Questionnaire de "Proust" :

Quel est votre principal trait de caractère ? La loyauté

La qualité que vous préférez chez un homme? La loyauté

Et chez une femme? La loyauté

Ce que vous appréciez le plus chez vos amis? La loyauté

Votre principal défaut? Je manque de confiance en moi

Votre occupation préférée? Ecouter de la musique

Votre rêve de bonheur? Ecouter de la musique

Votre plus grande peur? Ne plus pouvoir écouter de la musique

Ce que vous voudriez être? N’importe qui en l’an 3000

Où aimeriez-vous vivre ? A Marseille sans certains Marseillais

La couleur que vous aimez? Le violet archevêque

Vos auteurs favoris en prose? Flaubert, André Suarès, Boris Vian

Vos poètes préférés? Arthur Rimbaud, Charles Baudelaire, René Char

Vos héros / héroïnes dans la fiction? Frédéric Moreau (L’éducation sentimentale), Le grand Meaulnes, Tristan, Cosette

Mes héros / héroïnes dans la vie réelle? Depuis qu’enfant j’ai appris que Mermoz, que j’idolâtrais, était Croix-de-feu, je n’ai plus confiance dans les héros.

Et votre livre de chevet, si vous en avez un? J’ai un livre de chevet nouveau par soir.

Vos compositeurs classiques préférés? Bach, Mozart, Beethoven, Schubert, Wagner, Fauré, Mahler, Strauss (Richard)

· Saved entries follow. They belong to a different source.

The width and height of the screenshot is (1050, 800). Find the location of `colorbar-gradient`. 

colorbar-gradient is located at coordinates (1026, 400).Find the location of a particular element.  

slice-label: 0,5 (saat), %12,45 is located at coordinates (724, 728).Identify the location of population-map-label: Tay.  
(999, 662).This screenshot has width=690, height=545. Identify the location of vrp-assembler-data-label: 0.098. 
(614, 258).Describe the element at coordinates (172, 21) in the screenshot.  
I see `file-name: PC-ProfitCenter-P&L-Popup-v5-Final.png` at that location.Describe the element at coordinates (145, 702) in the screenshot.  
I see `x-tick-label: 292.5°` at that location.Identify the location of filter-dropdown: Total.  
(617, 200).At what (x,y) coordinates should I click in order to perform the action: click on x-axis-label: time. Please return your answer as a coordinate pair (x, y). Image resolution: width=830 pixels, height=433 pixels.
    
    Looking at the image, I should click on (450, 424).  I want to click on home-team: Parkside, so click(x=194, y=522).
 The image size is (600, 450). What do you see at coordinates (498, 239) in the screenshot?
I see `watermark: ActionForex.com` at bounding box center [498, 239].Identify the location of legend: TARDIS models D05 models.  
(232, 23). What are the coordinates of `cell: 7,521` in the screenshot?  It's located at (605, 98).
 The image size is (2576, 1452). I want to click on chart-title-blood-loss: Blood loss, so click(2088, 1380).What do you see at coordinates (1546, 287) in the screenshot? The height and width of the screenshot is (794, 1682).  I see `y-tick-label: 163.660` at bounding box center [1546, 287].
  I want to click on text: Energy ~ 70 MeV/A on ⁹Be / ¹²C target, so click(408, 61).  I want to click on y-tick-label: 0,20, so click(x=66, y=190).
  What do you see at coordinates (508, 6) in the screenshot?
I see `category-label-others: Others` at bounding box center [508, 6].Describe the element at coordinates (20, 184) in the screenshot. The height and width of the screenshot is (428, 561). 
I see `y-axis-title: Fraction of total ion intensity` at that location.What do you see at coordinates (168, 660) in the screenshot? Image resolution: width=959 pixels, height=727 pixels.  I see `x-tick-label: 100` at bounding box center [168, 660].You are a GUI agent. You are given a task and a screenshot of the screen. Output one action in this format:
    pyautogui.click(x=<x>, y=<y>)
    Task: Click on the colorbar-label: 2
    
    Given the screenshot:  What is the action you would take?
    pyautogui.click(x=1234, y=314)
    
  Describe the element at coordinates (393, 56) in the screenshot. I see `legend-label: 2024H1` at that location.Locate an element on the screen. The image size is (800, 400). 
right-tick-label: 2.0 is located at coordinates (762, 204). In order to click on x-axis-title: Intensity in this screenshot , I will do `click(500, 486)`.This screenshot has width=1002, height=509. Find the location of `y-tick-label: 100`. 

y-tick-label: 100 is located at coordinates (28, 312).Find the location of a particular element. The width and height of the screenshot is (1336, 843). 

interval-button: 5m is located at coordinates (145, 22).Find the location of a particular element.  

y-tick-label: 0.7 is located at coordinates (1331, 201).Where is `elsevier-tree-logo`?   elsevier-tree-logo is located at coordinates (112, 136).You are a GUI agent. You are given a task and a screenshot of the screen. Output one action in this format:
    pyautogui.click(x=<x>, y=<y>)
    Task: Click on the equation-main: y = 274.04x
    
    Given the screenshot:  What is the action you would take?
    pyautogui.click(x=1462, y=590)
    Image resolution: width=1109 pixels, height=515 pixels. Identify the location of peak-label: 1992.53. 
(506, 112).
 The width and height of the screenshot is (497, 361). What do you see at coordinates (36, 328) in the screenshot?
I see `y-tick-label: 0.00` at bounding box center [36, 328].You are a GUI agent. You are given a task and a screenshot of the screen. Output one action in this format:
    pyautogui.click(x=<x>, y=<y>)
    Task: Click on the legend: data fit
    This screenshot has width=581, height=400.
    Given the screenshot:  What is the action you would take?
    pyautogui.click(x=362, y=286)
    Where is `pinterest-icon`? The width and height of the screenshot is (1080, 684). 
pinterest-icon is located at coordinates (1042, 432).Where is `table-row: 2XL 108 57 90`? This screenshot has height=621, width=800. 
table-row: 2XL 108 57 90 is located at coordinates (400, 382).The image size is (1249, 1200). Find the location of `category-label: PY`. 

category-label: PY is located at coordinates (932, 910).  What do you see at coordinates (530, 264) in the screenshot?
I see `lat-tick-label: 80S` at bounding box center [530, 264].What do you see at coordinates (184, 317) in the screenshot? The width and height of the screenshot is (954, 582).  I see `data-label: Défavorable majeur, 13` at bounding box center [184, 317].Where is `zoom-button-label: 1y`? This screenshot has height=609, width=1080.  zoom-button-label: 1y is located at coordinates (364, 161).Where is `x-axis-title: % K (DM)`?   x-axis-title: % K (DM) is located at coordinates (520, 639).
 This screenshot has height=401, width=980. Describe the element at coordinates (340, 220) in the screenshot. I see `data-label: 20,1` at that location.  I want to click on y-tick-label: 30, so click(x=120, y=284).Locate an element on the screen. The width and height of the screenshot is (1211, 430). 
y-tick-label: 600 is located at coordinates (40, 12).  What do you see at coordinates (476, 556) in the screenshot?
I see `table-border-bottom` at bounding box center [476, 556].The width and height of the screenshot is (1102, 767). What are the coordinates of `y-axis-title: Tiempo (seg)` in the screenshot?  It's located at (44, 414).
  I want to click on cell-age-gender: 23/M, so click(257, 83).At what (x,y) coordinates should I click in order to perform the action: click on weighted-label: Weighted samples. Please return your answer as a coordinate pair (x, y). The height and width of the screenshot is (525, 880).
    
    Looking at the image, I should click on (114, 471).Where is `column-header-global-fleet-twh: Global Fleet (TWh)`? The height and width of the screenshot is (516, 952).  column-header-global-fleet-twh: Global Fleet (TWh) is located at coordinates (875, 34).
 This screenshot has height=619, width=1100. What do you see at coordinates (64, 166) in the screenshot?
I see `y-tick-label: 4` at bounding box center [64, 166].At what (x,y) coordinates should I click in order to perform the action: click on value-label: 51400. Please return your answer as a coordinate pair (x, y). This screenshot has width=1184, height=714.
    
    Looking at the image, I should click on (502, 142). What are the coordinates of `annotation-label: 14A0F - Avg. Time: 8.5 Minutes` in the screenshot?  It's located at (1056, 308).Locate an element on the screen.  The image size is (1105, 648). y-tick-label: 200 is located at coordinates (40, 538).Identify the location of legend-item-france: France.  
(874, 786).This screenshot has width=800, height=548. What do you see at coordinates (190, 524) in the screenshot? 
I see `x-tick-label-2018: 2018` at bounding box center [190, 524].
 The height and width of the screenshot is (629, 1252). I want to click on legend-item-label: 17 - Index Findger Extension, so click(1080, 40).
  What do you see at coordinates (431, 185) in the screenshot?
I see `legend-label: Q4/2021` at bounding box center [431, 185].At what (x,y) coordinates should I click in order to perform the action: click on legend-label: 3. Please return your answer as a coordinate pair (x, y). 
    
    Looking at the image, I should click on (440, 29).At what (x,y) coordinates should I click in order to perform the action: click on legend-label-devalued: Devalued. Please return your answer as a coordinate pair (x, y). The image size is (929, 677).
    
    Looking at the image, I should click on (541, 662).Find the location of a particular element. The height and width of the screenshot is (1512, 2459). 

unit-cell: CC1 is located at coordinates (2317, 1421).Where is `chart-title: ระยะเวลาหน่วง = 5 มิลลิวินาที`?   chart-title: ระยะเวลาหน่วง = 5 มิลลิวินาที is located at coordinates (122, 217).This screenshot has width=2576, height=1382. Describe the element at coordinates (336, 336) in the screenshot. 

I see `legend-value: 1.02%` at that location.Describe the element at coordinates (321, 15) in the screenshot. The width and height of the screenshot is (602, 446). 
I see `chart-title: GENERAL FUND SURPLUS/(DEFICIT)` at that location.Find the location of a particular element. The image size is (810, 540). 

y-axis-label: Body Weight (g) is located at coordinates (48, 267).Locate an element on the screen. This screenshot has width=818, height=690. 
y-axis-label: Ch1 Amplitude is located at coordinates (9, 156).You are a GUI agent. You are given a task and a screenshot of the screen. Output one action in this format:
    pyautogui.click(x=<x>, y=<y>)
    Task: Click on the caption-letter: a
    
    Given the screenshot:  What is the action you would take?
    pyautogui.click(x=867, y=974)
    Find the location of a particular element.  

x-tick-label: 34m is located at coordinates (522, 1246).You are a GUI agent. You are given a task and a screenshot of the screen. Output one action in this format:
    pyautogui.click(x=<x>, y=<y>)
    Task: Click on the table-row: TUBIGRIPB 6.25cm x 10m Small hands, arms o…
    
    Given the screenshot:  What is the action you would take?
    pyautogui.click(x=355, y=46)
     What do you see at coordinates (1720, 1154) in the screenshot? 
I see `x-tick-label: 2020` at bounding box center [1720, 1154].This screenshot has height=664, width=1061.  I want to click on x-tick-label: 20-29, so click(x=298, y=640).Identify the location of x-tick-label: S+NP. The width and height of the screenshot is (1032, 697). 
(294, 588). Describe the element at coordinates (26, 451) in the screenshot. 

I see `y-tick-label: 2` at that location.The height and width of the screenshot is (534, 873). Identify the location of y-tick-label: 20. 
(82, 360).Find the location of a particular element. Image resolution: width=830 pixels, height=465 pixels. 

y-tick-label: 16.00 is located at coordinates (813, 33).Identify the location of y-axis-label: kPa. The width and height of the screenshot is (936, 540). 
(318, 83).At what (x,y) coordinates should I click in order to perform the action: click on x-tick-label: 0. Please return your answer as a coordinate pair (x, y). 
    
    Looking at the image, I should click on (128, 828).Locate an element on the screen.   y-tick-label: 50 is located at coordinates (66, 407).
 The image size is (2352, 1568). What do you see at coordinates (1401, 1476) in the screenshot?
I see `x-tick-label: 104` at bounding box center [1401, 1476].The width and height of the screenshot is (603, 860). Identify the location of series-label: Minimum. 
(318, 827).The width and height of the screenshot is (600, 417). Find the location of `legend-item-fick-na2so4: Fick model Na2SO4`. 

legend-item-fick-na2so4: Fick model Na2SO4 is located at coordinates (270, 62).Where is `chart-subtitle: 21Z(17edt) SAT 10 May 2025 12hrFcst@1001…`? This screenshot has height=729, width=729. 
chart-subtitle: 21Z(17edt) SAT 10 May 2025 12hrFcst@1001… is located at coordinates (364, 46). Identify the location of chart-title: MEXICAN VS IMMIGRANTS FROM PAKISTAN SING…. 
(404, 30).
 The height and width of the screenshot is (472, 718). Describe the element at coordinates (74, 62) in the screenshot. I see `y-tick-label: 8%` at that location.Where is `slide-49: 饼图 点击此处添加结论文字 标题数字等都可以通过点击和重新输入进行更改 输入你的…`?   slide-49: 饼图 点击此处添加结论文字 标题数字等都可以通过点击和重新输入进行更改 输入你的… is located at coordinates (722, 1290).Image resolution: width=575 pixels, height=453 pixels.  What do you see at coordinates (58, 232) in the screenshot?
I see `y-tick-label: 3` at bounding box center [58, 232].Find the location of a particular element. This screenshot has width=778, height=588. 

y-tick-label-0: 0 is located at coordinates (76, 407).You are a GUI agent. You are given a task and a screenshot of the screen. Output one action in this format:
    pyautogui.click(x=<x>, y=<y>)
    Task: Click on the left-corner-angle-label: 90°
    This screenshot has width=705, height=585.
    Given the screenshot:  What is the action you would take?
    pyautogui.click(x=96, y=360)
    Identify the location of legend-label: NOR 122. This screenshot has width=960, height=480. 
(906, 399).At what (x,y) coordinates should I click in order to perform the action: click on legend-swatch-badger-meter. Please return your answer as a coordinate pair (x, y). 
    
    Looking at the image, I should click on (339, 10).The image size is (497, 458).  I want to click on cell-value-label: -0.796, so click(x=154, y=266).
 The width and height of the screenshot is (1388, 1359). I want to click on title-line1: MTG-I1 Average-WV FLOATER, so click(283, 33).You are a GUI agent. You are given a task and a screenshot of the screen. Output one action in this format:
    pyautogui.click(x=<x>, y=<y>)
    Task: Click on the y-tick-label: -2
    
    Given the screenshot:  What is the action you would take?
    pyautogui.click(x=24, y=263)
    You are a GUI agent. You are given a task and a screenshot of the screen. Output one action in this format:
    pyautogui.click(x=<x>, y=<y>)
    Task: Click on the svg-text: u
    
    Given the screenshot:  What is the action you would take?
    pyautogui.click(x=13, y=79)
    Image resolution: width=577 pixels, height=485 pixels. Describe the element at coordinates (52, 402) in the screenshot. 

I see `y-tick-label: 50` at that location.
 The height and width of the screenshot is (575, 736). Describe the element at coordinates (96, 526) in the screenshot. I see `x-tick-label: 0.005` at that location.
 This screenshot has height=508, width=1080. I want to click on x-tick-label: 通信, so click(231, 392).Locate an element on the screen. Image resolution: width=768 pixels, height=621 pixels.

Et vos compositeurs contemporains préférés? Ravel, Bartok, Stravinski, Martinu, Chostakovitch

La chanson que vous sifflez sous votre douche? La musique maçonnique funèbre K 477 de W.A. Mozart.

Les prénoms que vous préférez? Elsa

Vos peintres favoris? Bosch, Goya, Van Gogh, Marquet, Gauguin, Modigliani, Caillebotte, Matisse

Votre film culte? Casablanca (Michael Curtiz) et dans un autre genre Chantons sous la pluie de Stanley Donen

Votre actrice préférée? Yvonne de Carlo (L’esclave libre de Raoul Walsh) C’est grâce à elle qu’aux confins flous de l’adolescence j’ai opté carrément pour l’hétérosexualité.

Votre boisson préférée? Le pure malt de 12 ans d’âge. ( si possible de 18 ).

Que détestez-vous par-dessus tout? Le sans–gêne.

Quel personnage historique détestez-vous le plus? Napoléon.

La réforme historique que vous admirez le plus? L’abolition de la peine de mort.

Vos héros dans la vie réelle? Alexandre-Marius Jacob, (1879-1952) anarchiste né à Marseille, qui ne s’attaquait qu’aux nantis et rétrocédait une partie de ses rapines aux indigents. Il a inspiré le personnage d’Arsène Lupin.

Si vous deviez changer un aspect de votre apparence physique, lequel choisiriez-vous? Le temps s’en est chargé.

Votre plus grand regret? N’avoir pas été chef d’orchestre.

Les fautes qui vous inspirent le plus d'indulgence? Les fausses notes.

Comment aimeriez-vous mourir? En écoutant le prélude du 3ème acte de Tristan et Iseult de Richard Wagner.